Will you be easily reminded of your memories?

There is always a constant stream of memories in a person's life, what kind of things we have experienced, we will remember in our mind, sometimes really envy the fish, because the fish's memory is only seven seconds, for those who are in pain memories, seven seconds after the wind will fade away. But we are not so lucky, no matter those good, bad, happy, sad memories, all in our minds, lingering.

Some times, the more we want to forget a memory, but it remembers more clearly, more engraved in the heart, and I tend to be an easy to see people, easy to evoke memories of the past, every time I walk down the road, see a similar back and her, I will be there to see a long long time to see the sale of popcorn, will remember that this is her favorite food, and she related to the kinds of things that as long as I see I can't help but think of her.

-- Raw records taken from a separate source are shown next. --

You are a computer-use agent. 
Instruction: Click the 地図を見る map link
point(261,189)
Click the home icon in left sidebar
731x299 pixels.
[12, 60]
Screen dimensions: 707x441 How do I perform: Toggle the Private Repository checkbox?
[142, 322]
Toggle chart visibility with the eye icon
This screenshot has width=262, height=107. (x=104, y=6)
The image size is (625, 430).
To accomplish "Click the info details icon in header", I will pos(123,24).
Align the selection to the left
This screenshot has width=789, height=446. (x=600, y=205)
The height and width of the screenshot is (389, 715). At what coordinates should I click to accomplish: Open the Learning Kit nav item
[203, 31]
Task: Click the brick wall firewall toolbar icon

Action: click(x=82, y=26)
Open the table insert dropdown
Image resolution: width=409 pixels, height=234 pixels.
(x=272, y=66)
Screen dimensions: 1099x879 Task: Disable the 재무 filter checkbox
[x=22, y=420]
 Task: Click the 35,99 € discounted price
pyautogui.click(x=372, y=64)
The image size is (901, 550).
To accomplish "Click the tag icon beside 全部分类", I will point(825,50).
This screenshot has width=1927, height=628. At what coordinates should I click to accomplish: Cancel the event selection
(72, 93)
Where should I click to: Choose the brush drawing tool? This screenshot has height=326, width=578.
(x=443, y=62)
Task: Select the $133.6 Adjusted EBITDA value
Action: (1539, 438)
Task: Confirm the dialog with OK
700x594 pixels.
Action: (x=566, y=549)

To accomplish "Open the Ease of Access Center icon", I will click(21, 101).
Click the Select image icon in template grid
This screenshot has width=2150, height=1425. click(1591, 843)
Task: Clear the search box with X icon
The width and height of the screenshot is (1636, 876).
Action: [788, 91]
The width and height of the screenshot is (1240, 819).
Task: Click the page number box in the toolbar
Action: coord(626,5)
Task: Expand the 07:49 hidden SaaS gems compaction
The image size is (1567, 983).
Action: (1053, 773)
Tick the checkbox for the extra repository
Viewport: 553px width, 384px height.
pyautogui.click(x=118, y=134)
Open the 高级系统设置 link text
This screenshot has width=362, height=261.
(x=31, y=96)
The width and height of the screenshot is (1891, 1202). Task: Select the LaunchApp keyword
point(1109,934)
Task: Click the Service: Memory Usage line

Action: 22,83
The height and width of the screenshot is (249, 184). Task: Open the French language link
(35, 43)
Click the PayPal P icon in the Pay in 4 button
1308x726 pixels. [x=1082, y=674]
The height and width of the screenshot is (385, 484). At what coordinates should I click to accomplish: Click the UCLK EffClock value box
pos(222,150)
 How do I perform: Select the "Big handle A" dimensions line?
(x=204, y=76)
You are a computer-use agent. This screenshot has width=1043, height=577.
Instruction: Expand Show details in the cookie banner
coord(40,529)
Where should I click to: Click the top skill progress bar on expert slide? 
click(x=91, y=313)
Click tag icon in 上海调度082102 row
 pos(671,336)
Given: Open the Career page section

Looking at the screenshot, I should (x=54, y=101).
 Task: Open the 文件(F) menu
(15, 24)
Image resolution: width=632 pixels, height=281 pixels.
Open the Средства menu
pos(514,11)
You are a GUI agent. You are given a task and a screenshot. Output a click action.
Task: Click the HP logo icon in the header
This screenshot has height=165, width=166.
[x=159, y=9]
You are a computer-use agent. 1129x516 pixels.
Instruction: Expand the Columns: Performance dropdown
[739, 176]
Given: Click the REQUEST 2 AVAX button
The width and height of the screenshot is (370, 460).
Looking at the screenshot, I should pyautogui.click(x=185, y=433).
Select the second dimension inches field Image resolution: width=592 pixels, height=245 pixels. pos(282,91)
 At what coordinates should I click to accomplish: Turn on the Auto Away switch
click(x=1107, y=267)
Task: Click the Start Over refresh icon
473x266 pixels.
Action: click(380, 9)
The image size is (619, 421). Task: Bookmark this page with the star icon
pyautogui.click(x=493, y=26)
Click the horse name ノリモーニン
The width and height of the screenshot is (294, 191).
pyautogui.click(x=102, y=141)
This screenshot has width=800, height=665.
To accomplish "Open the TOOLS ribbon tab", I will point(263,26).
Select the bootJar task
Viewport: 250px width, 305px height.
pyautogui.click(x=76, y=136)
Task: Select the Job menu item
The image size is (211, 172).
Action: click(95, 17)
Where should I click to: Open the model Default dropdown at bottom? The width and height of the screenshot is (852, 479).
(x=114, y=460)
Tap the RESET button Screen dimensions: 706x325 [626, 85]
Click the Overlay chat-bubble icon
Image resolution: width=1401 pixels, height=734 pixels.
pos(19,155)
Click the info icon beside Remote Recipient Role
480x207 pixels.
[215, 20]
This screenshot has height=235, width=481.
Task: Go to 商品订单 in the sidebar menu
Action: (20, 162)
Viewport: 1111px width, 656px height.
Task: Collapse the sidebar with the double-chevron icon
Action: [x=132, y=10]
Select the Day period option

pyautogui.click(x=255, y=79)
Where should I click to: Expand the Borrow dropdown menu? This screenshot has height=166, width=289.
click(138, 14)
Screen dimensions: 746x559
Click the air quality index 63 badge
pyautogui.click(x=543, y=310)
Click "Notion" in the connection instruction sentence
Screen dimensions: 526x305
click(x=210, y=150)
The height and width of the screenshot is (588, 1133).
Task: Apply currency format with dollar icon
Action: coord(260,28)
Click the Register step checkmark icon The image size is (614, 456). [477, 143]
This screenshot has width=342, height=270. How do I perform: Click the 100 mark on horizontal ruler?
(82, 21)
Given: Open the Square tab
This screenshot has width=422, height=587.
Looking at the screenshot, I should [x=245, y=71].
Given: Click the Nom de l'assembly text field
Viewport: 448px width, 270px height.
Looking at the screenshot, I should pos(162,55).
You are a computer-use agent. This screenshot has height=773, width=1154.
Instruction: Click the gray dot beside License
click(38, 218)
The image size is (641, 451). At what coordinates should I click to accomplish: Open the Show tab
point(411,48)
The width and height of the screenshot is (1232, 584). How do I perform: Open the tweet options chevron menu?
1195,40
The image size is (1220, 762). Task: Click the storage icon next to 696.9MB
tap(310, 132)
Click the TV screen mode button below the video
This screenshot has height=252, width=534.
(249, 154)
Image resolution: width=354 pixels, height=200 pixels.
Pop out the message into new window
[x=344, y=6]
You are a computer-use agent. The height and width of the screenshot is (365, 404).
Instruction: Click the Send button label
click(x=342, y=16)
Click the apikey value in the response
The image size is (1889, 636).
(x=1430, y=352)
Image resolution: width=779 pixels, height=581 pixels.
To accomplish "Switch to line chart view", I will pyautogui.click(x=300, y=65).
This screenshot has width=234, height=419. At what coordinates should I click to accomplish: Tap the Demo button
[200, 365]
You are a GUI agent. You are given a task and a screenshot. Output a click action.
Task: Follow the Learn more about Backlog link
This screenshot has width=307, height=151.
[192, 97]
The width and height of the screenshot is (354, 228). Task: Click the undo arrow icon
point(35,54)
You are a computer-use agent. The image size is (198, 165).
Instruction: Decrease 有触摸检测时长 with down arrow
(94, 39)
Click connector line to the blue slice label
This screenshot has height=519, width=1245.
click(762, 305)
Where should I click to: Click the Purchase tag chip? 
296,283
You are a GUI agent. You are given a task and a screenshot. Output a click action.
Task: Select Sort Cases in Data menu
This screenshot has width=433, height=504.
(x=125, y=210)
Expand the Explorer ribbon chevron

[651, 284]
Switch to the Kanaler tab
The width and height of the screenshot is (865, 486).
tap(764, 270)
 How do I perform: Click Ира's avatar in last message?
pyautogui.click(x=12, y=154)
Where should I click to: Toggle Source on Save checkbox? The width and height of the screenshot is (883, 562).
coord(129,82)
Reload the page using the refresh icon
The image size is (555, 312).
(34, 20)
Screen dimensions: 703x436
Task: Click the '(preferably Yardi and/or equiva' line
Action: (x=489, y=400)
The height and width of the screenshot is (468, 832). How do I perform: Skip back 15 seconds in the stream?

Our acquaintance is an accident, the day off work, as usual, I went to the favorite restaurant to eat, just into the restaurant was a woman dressed in a strange pull over, I do not know how it happened, was a male punched, was hit how can not fight back, I care about him three seven twenty-one, go up and hit back before saying that the fight is ready to go, the girl said to me. Thank me, I was confused, thank me thank me what? Just you for me to solve the problem, just that is my ex-boyfriend, I broke up with him, but he is still always pestering me, I have no choice but to pull you over to help me send him away, I said well, no thanks, I how did not expect, somehow appeared in front of me today, a stranger, will become the most important person in my life.

The next day she was still in that restaurant, she came over to me and said, I'm waiting for you, so our story began, naturally together, at first very sweet, a see will not be very think, hate to stick together every day all the time, but the two people will always be together with the contradiction, there will always be quarrels, she was always suspicious, suspect that I have another woman outside, I said many times I did not, but she still does not have the right to be with me, but I do not know what to say. Many times I do not, but she still does not believe me, more often than not, I do not bother to explain, I thought she had enough to stop, until one time I told her that I have to go to the company to work overtime at night will be late to go back, in fact, it is a party with colleagues to welcome the new colleague, I do not dare to talk to her, I'm afraid that she is again imagining, I do not know what happened to her suddenly appeared in front of us, and I made a big fuss, no matter what I say say! She can not listen to the slightest, I am too lazy to explain away, the early hours of the morning when she returned home, her luggage is nothing, the phone can not be reached, her friends to find her, I am very afraid, afraid of losing her from now on, afraid of her disappearance in my life.

This moment I realized how important she is to me but everything is late, three years, this three years I walked through countless places, in order to find her figure, see and her related things between us memories are all flooded up, if I really find her I want to tell her that I love her I can not live without her, I want to be with her forever, and hope that we still have the edge there is still a chance to be together, I hope that we have the chance to be together, I will never let go of you. This time I will never let go of your hand.